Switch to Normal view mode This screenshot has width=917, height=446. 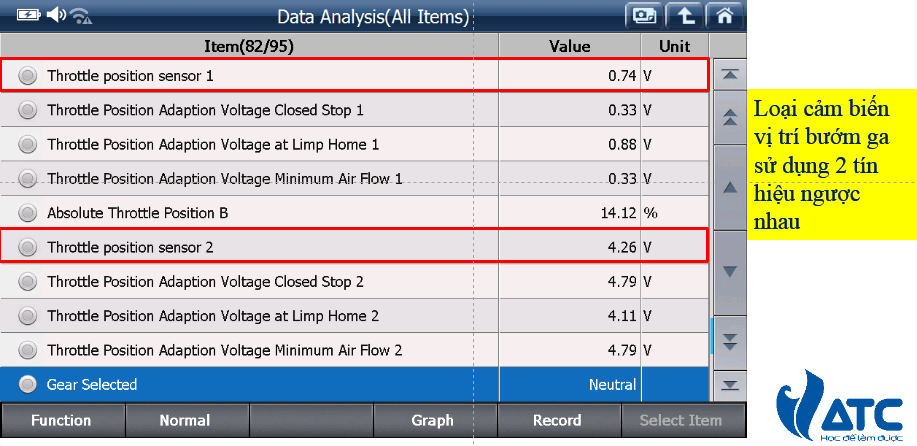185,421
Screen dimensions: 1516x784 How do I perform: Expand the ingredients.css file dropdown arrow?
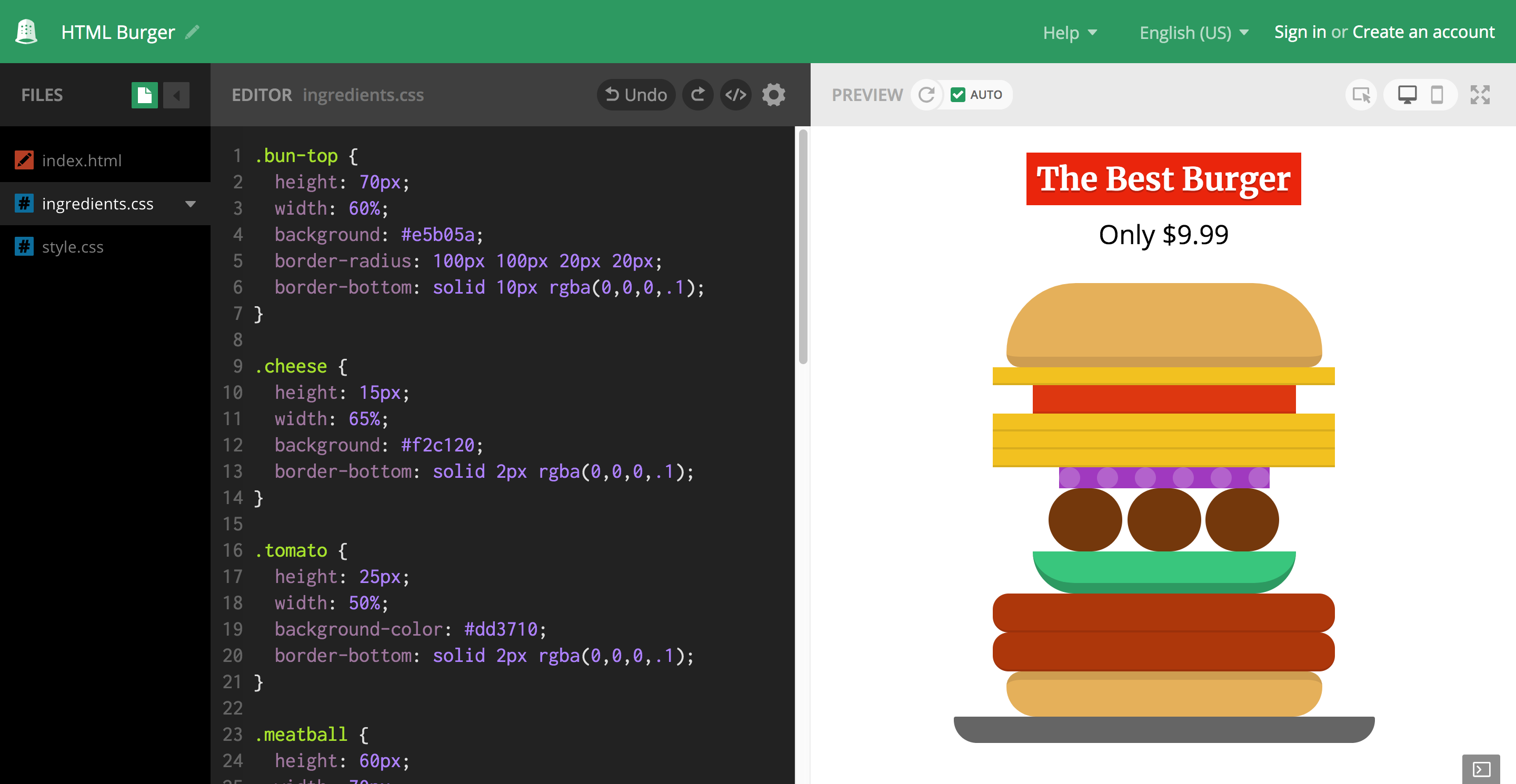[192, 203]
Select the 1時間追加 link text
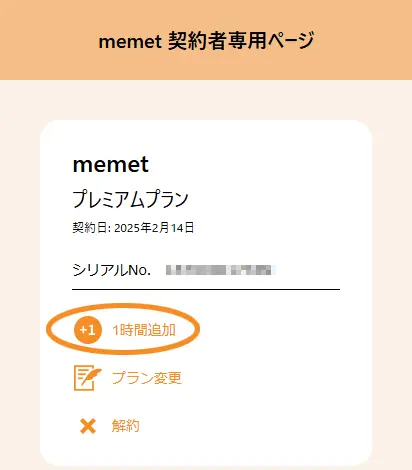The image size is (412, 470). [x=144, y=330]
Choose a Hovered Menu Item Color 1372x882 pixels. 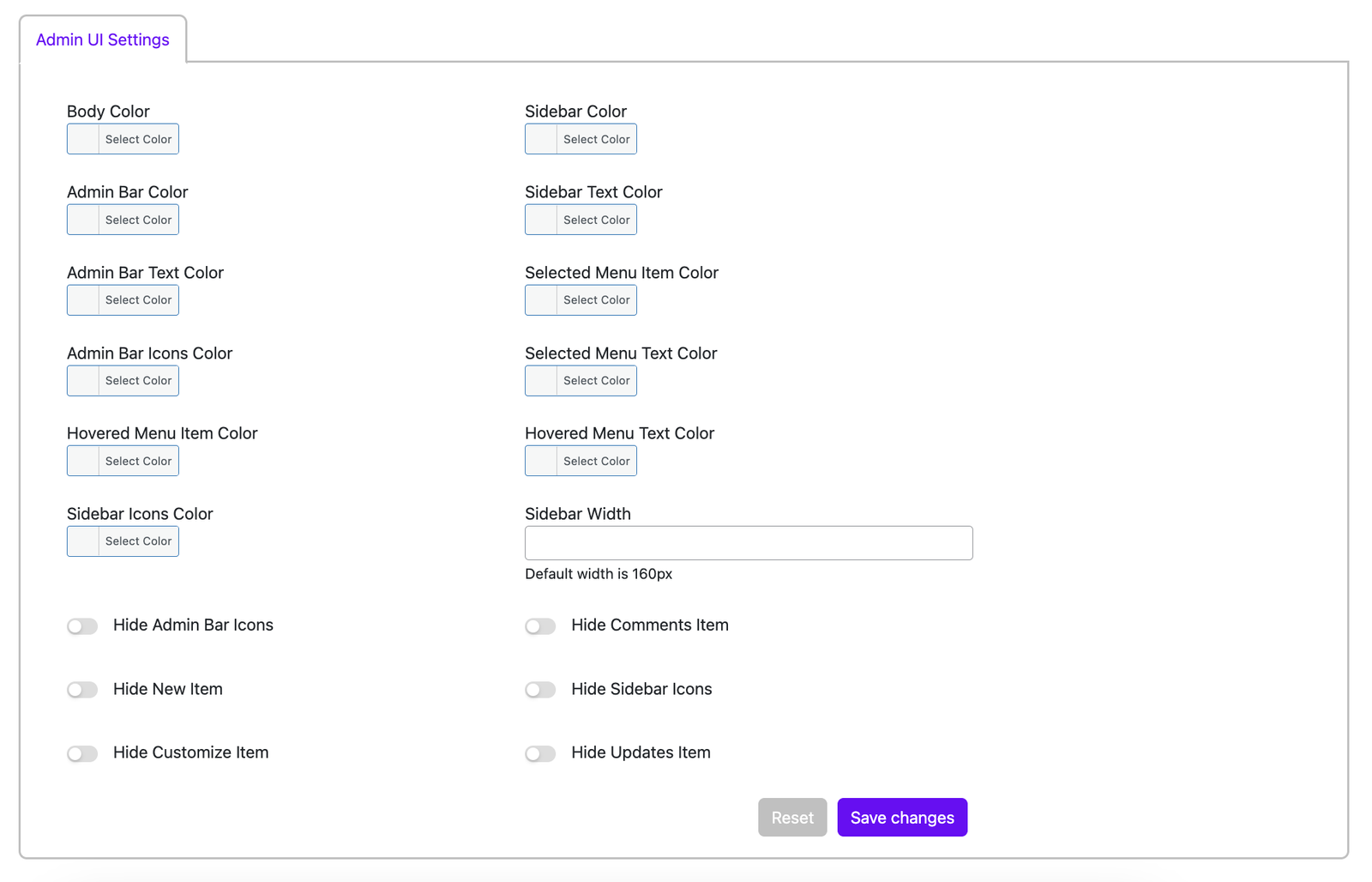[123, 461]
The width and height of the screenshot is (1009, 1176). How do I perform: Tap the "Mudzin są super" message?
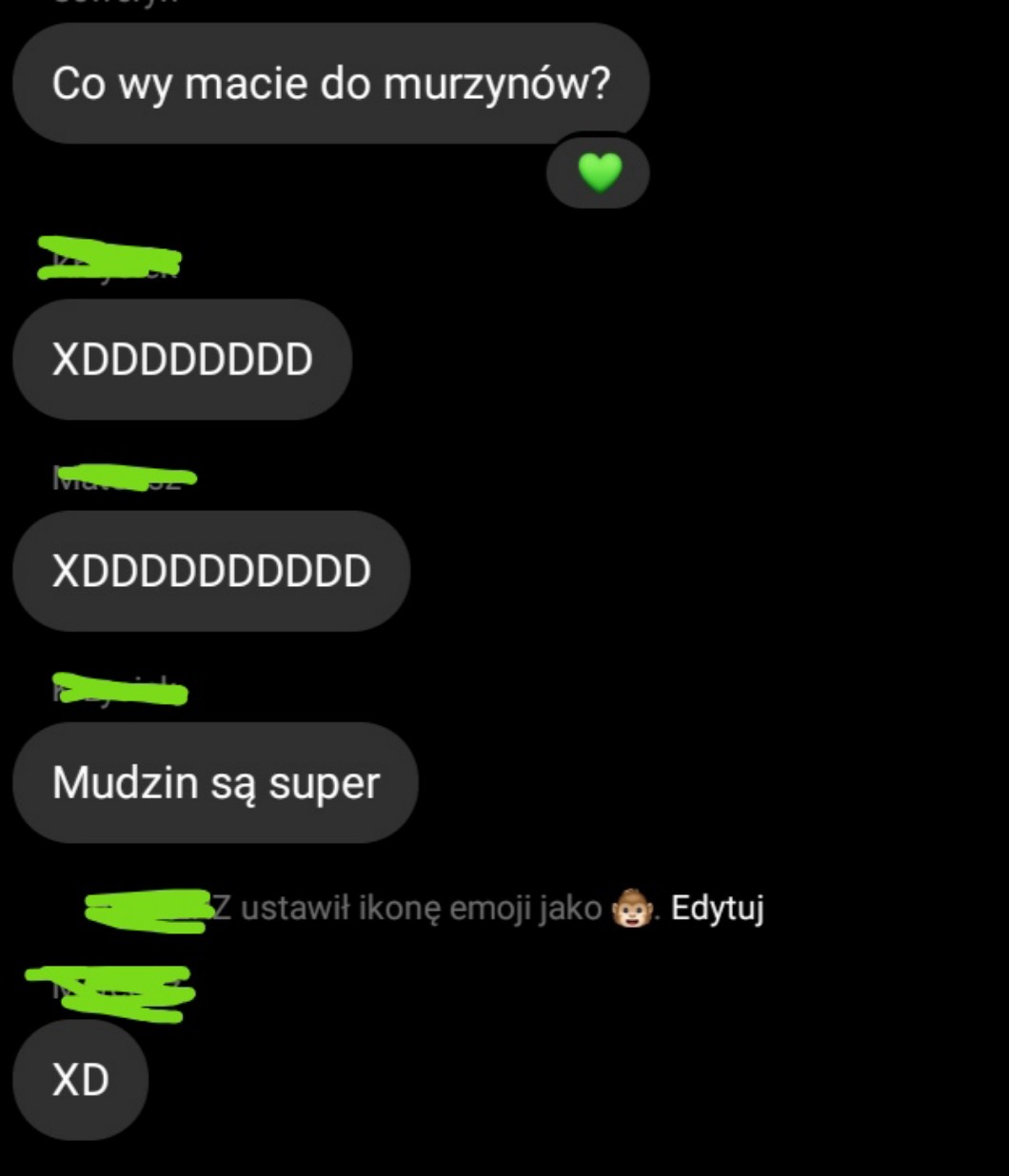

______

TASK GOAL
Extract every one of the lines above that contains the string "perform". Treat uppercase and lowercase as different.

WRITTEN SOLUTION
Screen dimensions: 1516x784 How do I perform: Expand the ingredients.css file dropdown arrow?
The width and height of the screenshot is (1009, 1176). How do I perform: Tap the "Mudzin są super" message?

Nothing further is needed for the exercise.